PROBLEM | Find every line in the material below with the string "will" and state how many there are, with no other text.

INFORMATION |
Content starts
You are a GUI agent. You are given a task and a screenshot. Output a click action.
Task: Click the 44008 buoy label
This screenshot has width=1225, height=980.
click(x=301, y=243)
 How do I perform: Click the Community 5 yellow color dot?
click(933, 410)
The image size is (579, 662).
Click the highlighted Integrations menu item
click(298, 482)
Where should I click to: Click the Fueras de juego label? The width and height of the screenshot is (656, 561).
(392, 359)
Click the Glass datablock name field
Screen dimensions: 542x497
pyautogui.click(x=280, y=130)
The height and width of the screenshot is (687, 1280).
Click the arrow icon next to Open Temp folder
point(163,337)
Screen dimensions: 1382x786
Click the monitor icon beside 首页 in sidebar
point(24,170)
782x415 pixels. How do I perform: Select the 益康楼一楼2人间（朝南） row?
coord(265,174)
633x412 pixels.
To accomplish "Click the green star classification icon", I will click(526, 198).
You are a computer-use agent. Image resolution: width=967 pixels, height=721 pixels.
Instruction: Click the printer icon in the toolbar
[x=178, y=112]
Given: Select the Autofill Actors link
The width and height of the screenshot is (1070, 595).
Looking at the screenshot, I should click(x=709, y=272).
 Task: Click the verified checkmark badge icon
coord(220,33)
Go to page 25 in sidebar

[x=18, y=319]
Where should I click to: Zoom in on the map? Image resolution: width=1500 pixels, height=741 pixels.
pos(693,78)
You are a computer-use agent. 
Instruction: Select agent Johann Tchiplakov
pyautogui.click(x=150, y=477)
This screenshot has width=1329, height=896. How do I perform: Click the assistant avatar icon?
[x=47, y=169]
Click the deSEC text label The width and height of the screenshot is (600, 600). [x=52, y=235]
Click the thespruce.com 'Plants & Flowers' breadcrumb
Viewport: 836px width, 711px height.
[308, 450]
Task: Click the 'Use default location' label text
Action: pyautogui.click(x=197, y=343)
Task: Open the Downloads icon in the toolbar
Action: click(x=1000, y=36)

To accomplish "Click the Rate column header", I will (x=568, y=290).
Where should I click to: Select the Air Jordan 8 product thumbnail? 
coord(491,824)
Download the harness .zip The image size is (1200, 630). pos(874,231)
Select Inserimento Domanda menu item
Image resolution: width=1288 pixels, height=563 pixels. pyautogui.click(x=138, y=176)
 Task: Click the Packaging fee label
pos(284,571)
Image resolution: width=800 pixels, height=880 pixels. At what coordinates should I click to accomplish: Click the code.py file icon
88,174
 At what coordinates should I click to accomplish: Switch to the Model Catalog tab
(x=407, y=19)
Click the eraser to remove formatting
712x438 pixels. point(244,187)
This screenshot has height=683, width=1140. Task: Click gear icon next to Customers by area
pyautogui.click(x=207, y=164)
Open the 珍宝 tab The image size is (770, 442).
Content ends
FINISHED EXERCISE | 2